[Exercise directions]:
Reprint the whole of the data exactly.

Entries taken from a collection:
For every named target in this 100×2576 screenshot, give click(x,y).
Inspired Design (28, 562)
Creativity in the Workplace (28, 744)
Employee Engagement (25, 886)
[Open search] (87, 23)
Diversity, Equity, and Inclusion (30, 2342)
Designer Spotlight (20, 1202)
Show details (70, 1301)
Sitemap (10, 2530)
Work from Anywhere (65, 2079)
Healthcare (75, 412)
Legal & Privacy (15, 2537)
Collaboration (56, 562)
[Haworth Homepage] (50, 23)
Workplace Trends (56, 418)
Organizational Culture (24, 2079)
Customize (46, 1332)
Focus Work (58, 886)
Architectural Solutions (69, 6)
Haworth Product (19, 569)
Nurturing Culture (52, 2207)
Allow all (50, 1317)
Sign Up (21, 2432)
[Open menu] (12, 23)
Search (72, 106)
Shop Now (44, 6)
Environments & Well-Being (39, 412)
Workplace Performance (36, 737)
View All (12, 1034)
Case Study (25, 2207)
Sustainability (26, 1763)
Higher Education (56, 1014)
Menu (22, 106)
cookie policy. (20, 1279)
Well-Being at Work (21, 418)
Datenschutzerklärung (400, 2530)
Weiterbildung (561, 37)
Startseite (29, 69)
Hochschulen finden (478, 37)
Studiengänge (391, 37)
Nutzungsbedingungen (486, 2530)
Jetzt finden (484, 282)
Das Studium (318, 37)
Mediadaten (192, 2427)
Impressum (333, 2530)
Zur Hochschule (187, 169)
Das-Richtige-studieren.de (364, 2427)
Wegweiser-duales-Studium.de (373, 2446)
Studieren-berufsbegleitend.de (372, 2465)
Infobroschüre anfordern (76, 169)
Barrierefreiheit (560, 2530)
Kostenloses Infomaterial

[Answer section]:
For every named target in this 100×2576 screenshot, give click(x,y).
Inspired Design (28, 562)
Creativity in the Workplace (28, 744)
Employee Engagement (25, 886)
[Open search] (87, 23)
Diversity, Equity, and Inclusion (30, 2342)
Designer Spotlight (20, 1202)
Show details (70, 1301)
Sitemap (10, 2530)
Work from Anywhere (65, 2079)
Healthcare (75, 412)
Legal & Privacy (15, 2537)
Collaboration (56, 562)
[Haworth Homepage] (50, 23)
Workplace Trends (56, 418)
Organizational Culture (24, 2079)
Customize (46, 1332)
Focus Work (58, 886)
Architectural Solutions (69, 6)
Haworth Product (19, 569)
Nurturing Culture (52, 2207)
Allow all (50, 1317)
Sign Up (21, 2432)
[Open menu] (12, 23)
Search (72, 106)
Shop Now (44, 6)
Environments & Well-Being (39, 412)
Workplace Performance (36, 737)
View All (12, 1034)
Case Study (25, 2207)
Sustainability (26, 1763)
Higher Education (56, 1014)
Menu (22, 106)
cookie policy. (20, 1279)
Well-Being at Work (21, 418)
Datenschutzerklärung (400, 2530)
Weiterbildung (561, 37)
Startseite (29, 69)
Hochschulen finden (478, 37)
Studiengänge (391, 37)
Nutzungsbedingungen (486, 2530)
Jetzt finden (484, 282)
Das Studium (318, 37)
Mediadaten (192, 2427)
Impressum (333, 2530)
Zur Hochschule (187, 169)
Das-Richtige-studieren.de (364, 2427)
Wegweiser-duales-Studium.de (373, 2446)
Studieren-berufsbegleitend.de (372, 2465)
Infobroschüre anfordern (76, 169)
Barrierefreiheit (560, 2530)
Kostenloses Infomaterial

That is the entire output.